§ **Stated task A**:
In the C# serialization post, which FileMode does the SaveToDisk method use when it opens the file?
§ **Stated task B**:
Reproduce the C# serialization post from "I am reading" to "File.Open(BINARY_FILENAME, FileMode.Open, FileAccess.Read))".

§ **Source text**:

* * * * * * *

0

I have a file in which I am writing the content using the below C# code.

ConcurrentDictionary<string, DateTime> _jobsAck;
public void SaveToDisk()
{
    var binaryFormatter = new BinaryFormatter();
    using (var stream = File.Open(BINARY_FILENAME, FileMode.OpenOrCreate))
    {
        binaryFormatter.Serialize(stream, _jobsAck);
    }
}

I am reading this file and deserializing using the below C# code.

public void LoadFromDisk()
{
    if (!File.Exists(BINARY_FILENAME)) return;

    var binaryFormatter = new BinaryFormatter();
    using (var stream = File.Open(BINARY_FILENAME, FileMode.Open, FileAccess.Read))
    {
        var deserializedStream = binaryFormatter.Deserialize(stream);
        _jobsAck = deserializedStream as ConcurrentDictionary<string, DateTime>;
        if (_jobsAck == null)

* * * * * * *

§ **Recorded information**:
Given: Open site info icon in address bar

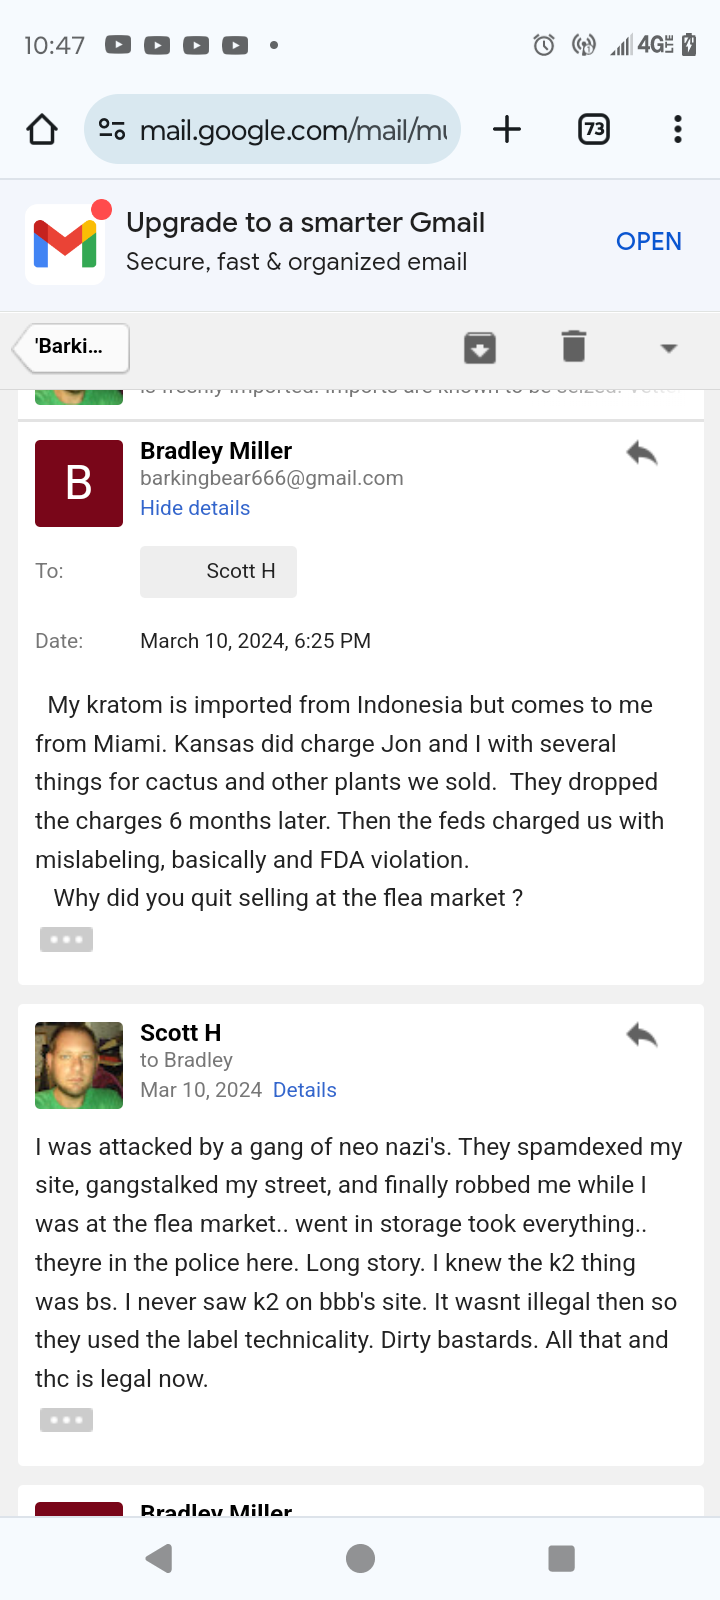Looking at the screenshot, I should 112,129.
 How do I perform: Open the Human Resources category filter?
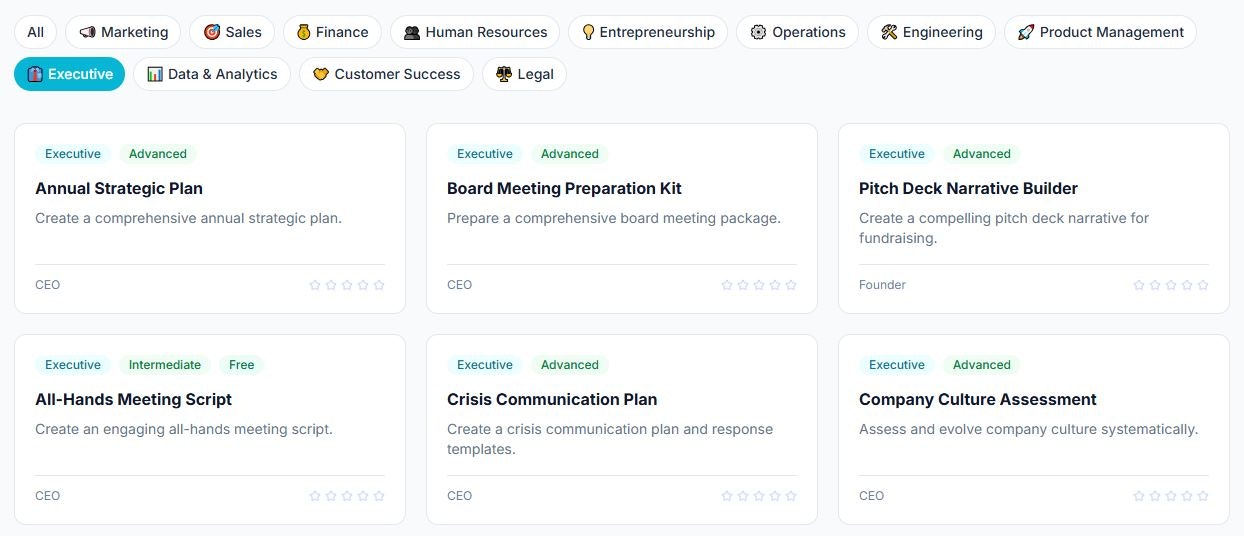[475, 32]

* * * * * * *

§ **Worked solution A**:
FileMode.OpenOrCreate

§ **Worked solution B**:
I am reading this file and deserializing using the below C# code.

public void LoadFromDisk()
{
    if (!File.Exists(BINARY_FILENAME)) return;

    var binaryFormatter = new BinaryFormatter();
    using (var stream = File.Open(BINARY_FILENAME, FileMode.Open, FileAccess.Read))